A maioria dos sistemas de aquecimento depende da convecção intensa ou de lâmpadas que produzem ozônio. Isso parece bom, até que se percebe que o ozônio é um problema difícil de controlar. Acaba-se gastando muito dinheiro e energia em sistemas de purificação do ar e em ventilação intensiva, só para manter o ar seguro. É muitos equipamentos extras para resolver um problema causado pelas próprias lâmpadas.
Eis o truque:
As lâmpadas de radiação infravermelha convencionais operam na faixa de 185nm a 254nm. Essa faixa de comprimento de onda divide as moléculas de oxigênio e produz ozônio. Para evitar isso, usamos invólucros de quartzo com revestimentos especiais.

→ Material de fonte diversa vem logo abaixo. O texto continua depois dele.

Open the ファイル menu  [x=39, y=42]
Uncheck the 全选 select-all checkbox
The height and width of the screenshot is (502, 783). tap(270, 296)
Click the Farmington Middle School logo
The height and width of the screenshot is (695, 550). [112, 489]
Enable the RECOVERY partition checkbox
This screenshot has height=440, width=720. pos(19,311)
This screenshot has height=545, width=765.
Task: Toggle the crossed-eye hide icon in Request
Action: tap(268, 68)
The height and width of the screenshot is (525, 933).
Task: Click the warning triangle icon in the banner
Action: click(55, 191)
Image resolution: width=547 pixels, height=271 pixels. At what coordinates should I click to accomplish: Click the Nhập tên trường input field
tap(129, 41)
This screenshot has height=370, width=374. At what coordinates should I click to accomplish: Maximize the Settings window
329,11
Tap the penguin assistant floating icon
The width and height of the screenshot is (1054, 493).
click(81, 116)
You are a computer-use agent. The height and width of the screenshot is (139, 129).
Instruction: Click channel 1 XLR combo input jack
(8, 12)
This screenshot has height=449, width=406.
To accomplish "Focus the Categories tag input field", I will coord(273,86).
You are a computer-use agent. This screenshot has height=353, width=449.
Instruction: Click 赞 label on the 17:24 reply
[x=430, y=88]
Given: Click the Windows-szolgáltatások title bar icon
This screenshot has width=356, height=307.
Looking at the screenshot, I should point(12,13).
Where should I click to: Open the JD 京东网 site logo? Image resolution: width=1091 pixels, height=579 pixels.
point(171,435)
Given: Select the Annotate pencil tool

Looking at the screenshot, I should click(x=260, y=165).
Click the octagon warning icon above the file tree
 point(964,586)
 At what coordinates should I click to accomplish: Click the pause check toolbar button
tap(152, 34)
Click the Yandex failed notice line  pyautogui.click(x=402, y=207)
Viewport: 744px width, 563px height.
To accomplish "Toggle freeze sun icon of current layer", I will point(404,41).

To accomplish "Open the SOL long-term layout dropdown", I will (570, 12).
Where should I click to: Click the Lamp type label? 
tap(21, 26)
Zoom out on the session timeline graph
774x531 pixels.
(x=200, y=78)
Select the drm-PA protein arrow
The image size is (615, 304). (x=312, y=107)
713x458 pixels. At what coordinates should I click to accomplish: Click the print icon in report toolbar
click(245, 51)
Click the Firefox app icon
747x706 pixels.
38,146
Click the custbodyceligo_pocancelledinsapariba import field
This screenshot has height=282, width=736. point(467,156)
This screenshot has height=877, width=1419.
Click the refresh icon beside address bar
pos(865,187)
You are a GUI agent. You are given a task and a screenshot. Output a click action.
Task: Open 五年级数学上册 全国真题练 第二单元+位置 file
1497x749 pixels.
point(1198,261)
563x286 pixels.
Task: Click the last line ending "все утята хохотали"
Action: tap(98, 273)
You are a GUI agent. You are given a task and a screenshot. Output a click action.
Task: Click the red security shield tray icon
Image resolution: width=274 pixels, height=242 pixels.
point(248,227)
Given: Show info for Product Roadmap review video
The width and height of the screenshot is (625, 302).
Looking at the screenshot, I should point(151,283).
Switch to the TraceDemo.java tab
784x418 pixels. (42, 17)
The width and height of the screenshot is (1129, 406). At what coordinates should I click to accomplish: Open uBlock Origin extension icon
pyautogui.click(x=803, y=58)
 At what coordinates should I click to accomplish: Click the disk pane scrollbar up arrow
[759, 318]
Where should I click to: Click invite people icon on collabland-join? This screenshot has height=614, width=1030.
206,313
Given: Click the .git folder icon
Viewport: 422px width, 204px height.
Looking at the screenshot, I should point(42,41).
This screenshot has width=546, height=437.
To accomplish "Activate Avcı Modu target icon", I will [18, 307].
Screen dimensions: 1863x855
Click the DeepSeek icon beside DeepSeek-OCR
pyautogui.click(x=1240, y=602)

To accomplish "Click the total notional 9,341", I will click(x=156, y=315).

Pense nisso como um filtro: ele bloqueia os comprimentos de onda UV que causam ozônio, mas permite que o calor passe.
Quando se elimina o ozônio, não é mais necessário usar sistemas de exaustão de alta energia ou dispositivos para destruir o ozônio. Assim, o consumo de energia por wafer diminui. Isso é bom para o planeta, mas também para a conta de luz.
Mas não é mágica – há um detalhe importante:
Essas lâmpadas são extremamente densas. Elas direcionam o calor exatamente onde é necessário – no substrato – em vez de desperdiçá-lo aquecendo todo o chassi da máquina. É rápido. Muito rápido.
Mas, como se envia tanta energia através de um tubo pequeno, a cabeça da lâmpada fica muito quente. Se o sistema de resfriamento não funcionar bem, podem ocorrer problemas. Baixo fluxo de ar significa filamentos queimados. É um trade-off simples: você obtém eficiência extrema, mas precisa garantir que o sistema de resfriamento funcione bem.
Fazendo a troca
A melhor parte? Para a maioria dos sistemas existentes, trata-se basicamente de uma substituição direta. Não é preciso reconstruir toda a linha de produção. Basta parar de usar métodos químicos de purificação do ar.
Quando as pessoas falam sobre “fábricas verdes”, muitas vezes fazem parecer algo complicado. Mas é apenas senso comum. Menos periféricos significam menos consumo de energia. Menos energia significa menor impacto ambiental. É uma simples equação matemática que realmente funciona no mundo real.